§ What is expected
Give the records below as a two-column CSV with the header input_text,output_text. Write one row per record: its text in the first column and its answer in the second, each in a single double-quoted field with line breaks replaced by spaces, and leave out the pictures.

--- START OF Exercise input ---

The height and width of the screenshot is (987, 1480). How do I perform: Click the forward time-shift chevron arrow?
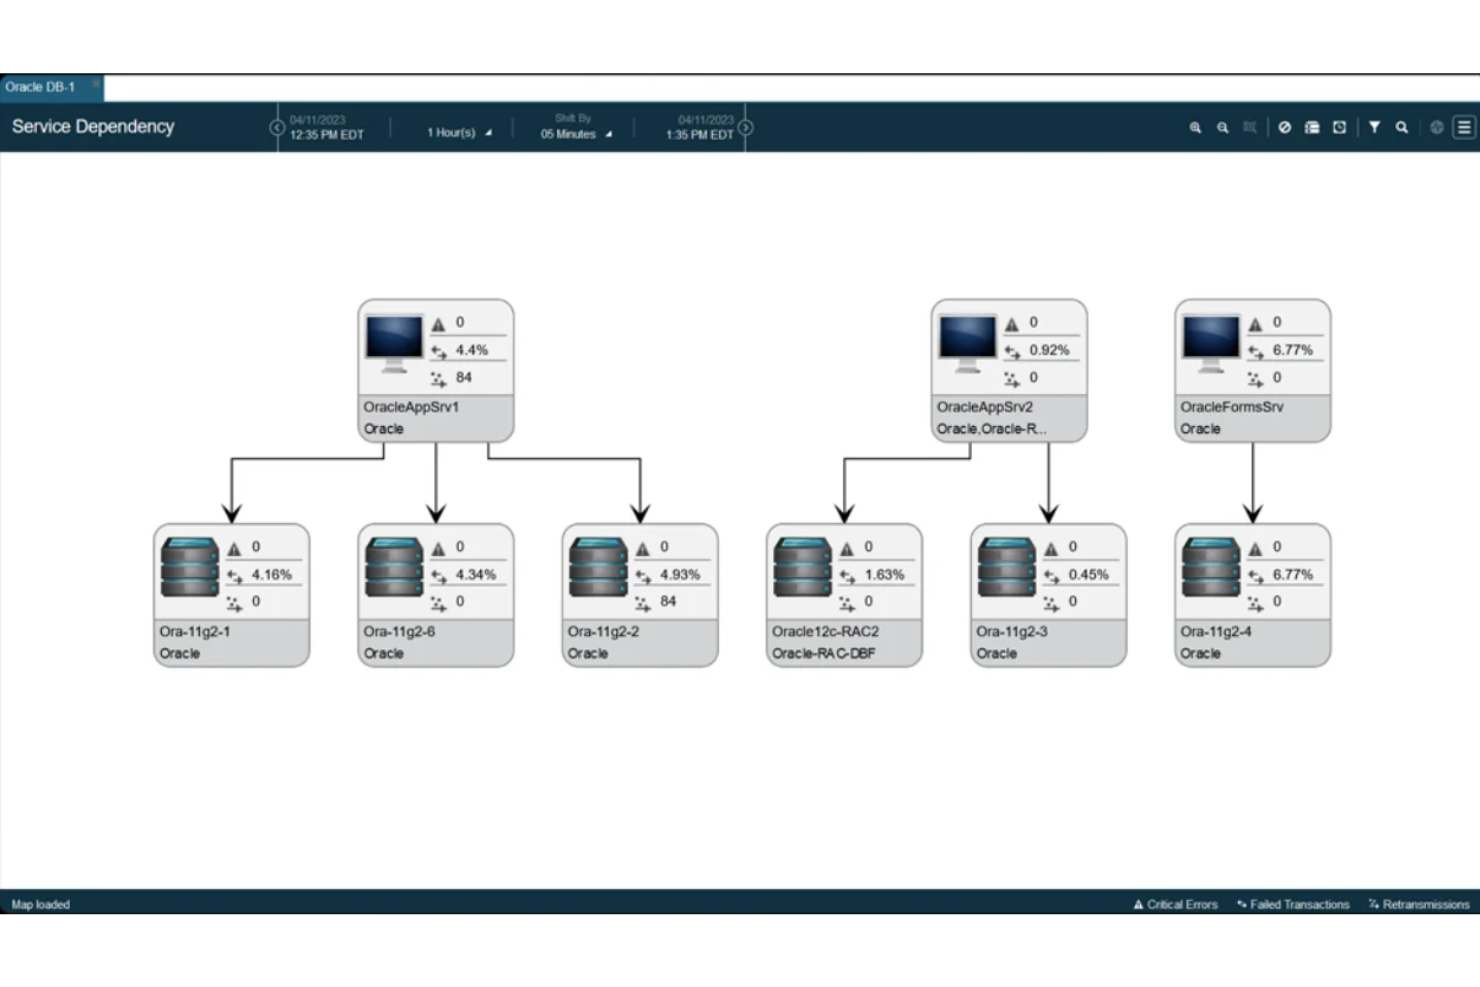(x=745, y=128)
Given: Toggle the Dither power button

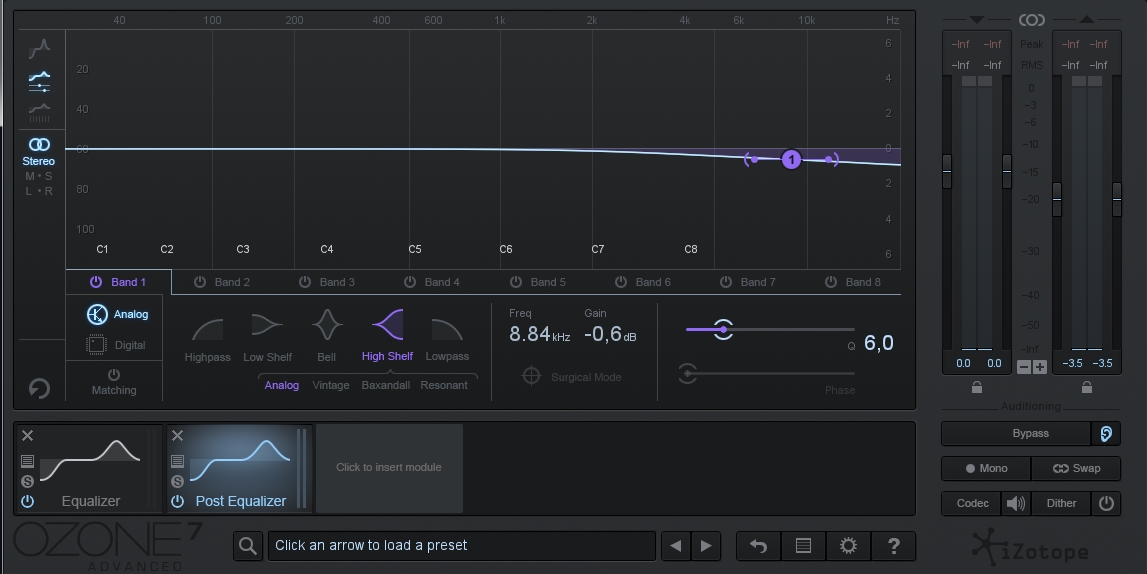Looking at the screenshot, I should (1106, 503).
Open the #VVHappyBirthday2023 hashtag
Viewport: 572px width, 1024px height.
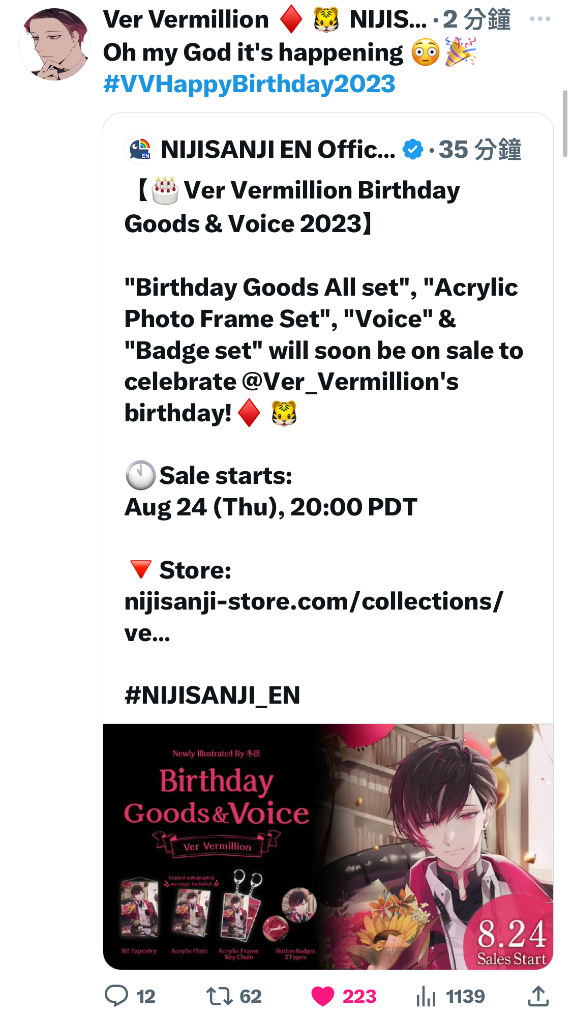coord(249,84)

--- END OF Exercise input ---

§ Task result
input_text,output_text
"The height and width of the screenshot is (987, 1480). How do I perform: Click the forward time-shift chevron arrow?","(x=745, y=128)"
"Given: Toggle the Dither power button","Looking at the screenshot, I should (1106, 503)."
"Open the #VVHappyBirthday2023 hashtag Viewport: 572px width, 1024px height.","coord(249,84)"